"We will also likely use a technique called glow discharge cleaning, which involves bombarding the walls with cold plasma. Beyond glow discharge cleaning, we can also use a higher energy tokamak plasma for cleaning. Normally when you run, you try to confine particles so they stay away from the walls. But if you want to clean the wall, you can actually run plasma along the surface."
"Another technique is to create radiofrequency-excited discharges to clean the walls," says Pearce. "These discharges desorb impurities that can then be pumped out."
From experimental reactors to commercial fusion
One can never be too obsessive when it comes to keeping a tokamak clean. Two incidents at one of ITER's predecessors highlight how a seemingly small mistake can have a huge impact. The first case involved a small piece of cable left inside a vacuum chamber, which prevented the reactor from operating for several weeks. In the second case, a piece of tape was left on a wall in the vacuum vessel. It took months to identify the issue and to get the reactor operating again at full performance.
"When you find the piece of tape, the problem is obvious," says Worth. "But when you have a vacuum problem, especially one that is associated with contamination, you have various pieces of evidence from different sources—for example, a pump doesn't work or you see a bit of titanium where it shouldn't be.
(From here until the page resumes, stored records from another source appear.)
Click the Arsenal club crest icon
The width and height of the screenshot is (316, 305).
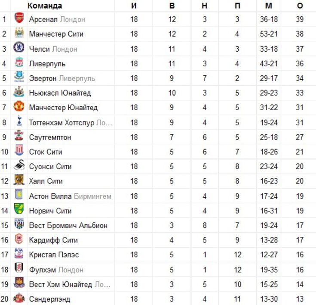point(19,18)
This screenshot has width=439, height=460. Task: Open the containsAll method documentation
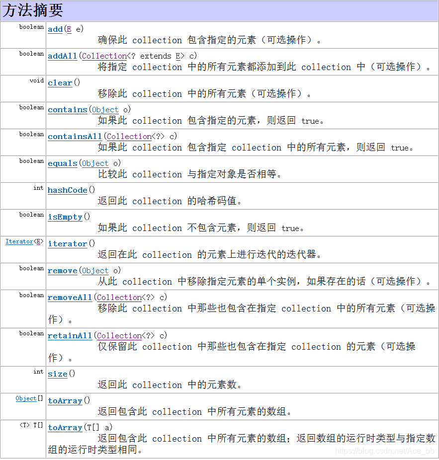[x=75, y=137]
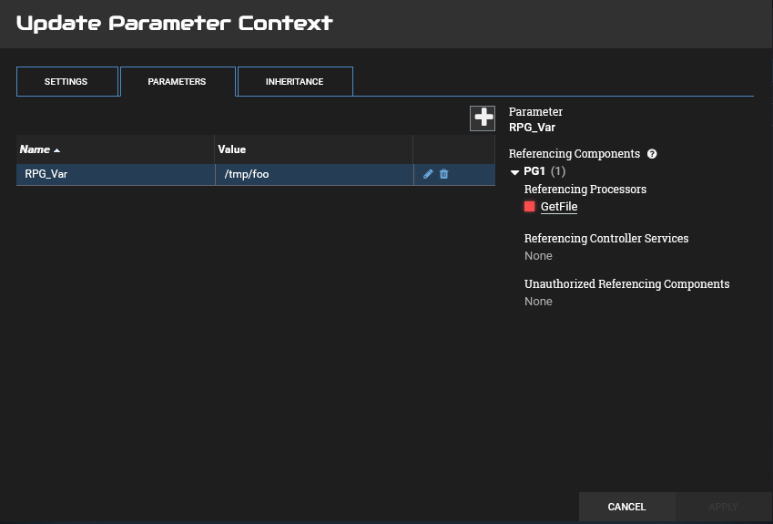
Task: Open the Parameters tab
Action: pyautogui.click(x=177, y=81)
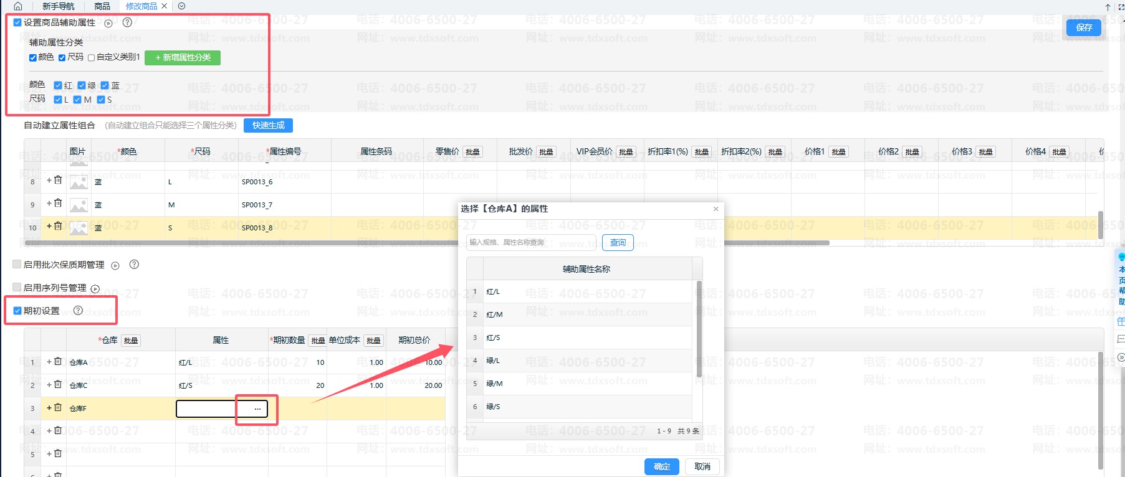1125x477 pixels.
Task: Click 批量 button next to 零售价
Action: click(x=472, y=152)
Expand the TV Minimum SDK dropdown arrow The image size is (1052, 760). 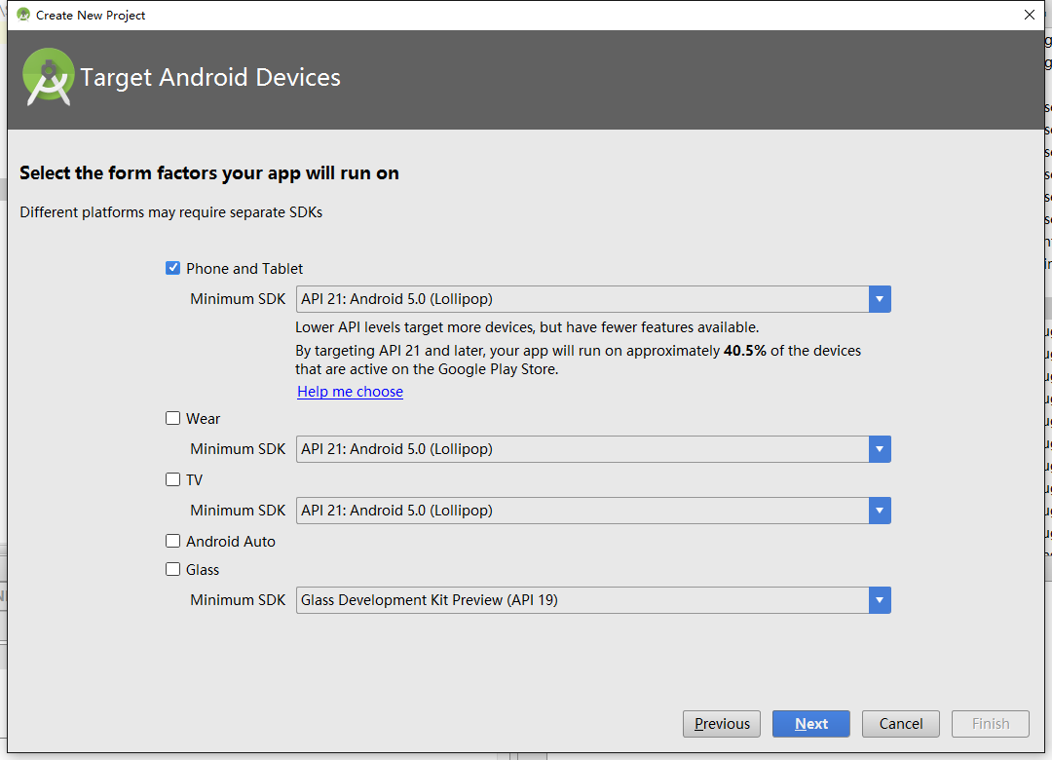click(880, 511)
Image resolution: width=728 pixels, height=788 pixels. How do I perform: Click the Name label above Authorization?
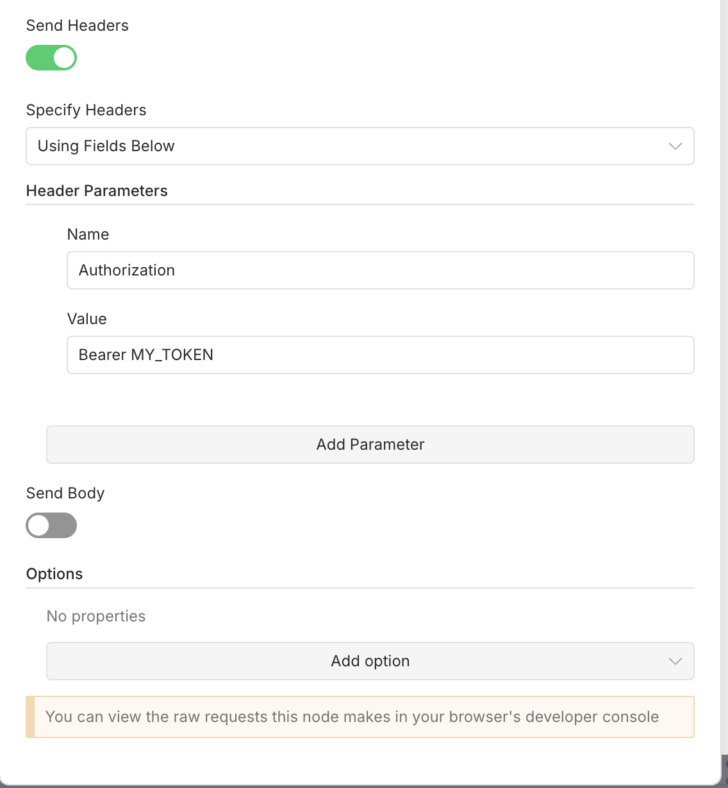pos(88,234)
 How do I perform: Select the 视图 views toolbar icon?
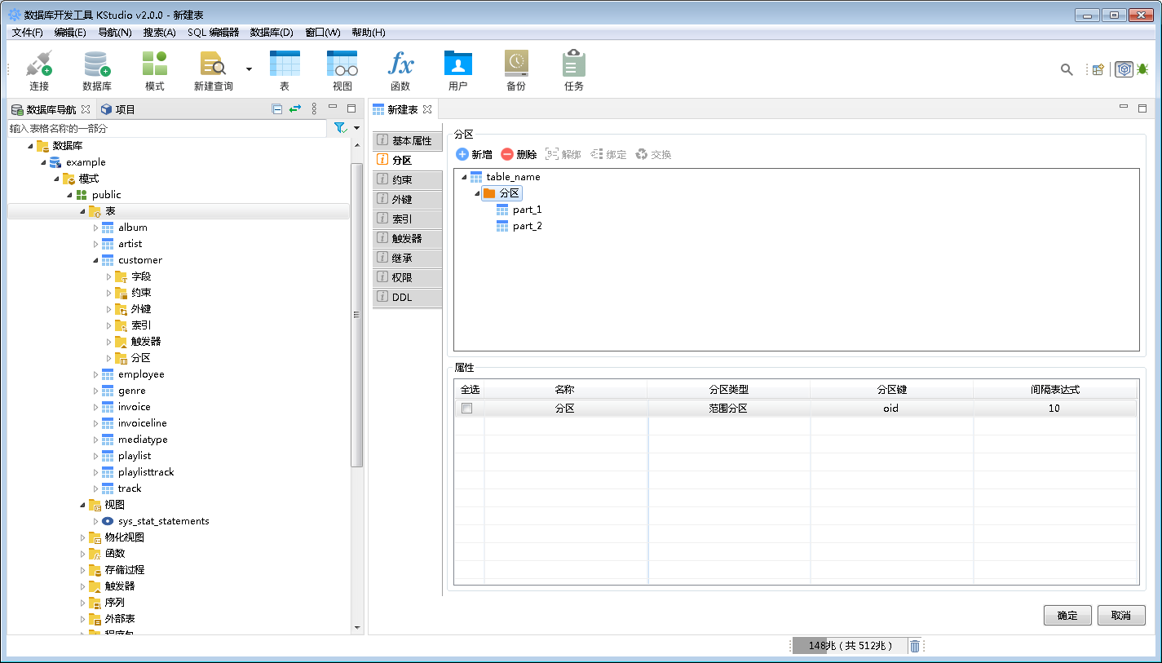(342, 69)
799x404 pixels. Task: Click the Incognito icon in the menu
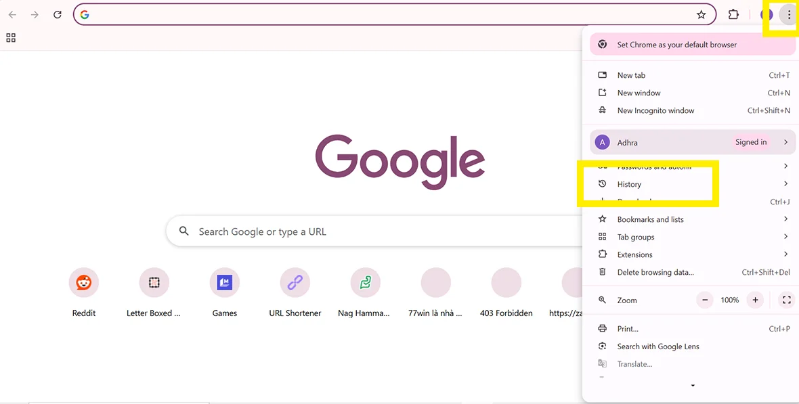coord(602,110)

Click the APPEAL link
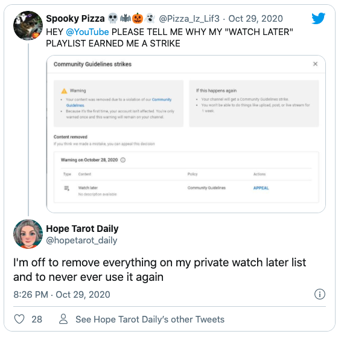[x=261, y=188]
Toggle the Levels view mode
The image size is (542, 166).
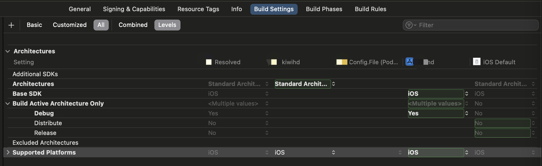pos(167,25)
It's like a detective story. You know you will find the answer eventually. Sometimes you get it right away; other times it might take months to find."
"One of the most sensitive measurements of contamination is the plasma itself," says Worth. "Different diagnostic instruments look at the radiation from the plasma for example. But we also have our own vacuum instrumentation where we can look at what we call the residual gas, gas that is present in the vacuum vessel after pumping and conditioning. We can do this in between pulses to determine the cleanliness of the vacuum."
Ultimately, the goal of the vacuum team is to learn what it takes to achieve the required level of cleanliness and to drive cleaning processes towards industrial application. Much has already been gained from the experiences at JET and other fusion reactors. But because ITER is a different machine (it is pumped differently and it lends itself to different cleaning techniques), there is still more to learn.
"What we learn now can positively impact DEMO and commercial reactors," says Pearce. "Sustainable fusion will come faster if we learn and apply the lessons from the past and present, including simple things like cleanliness."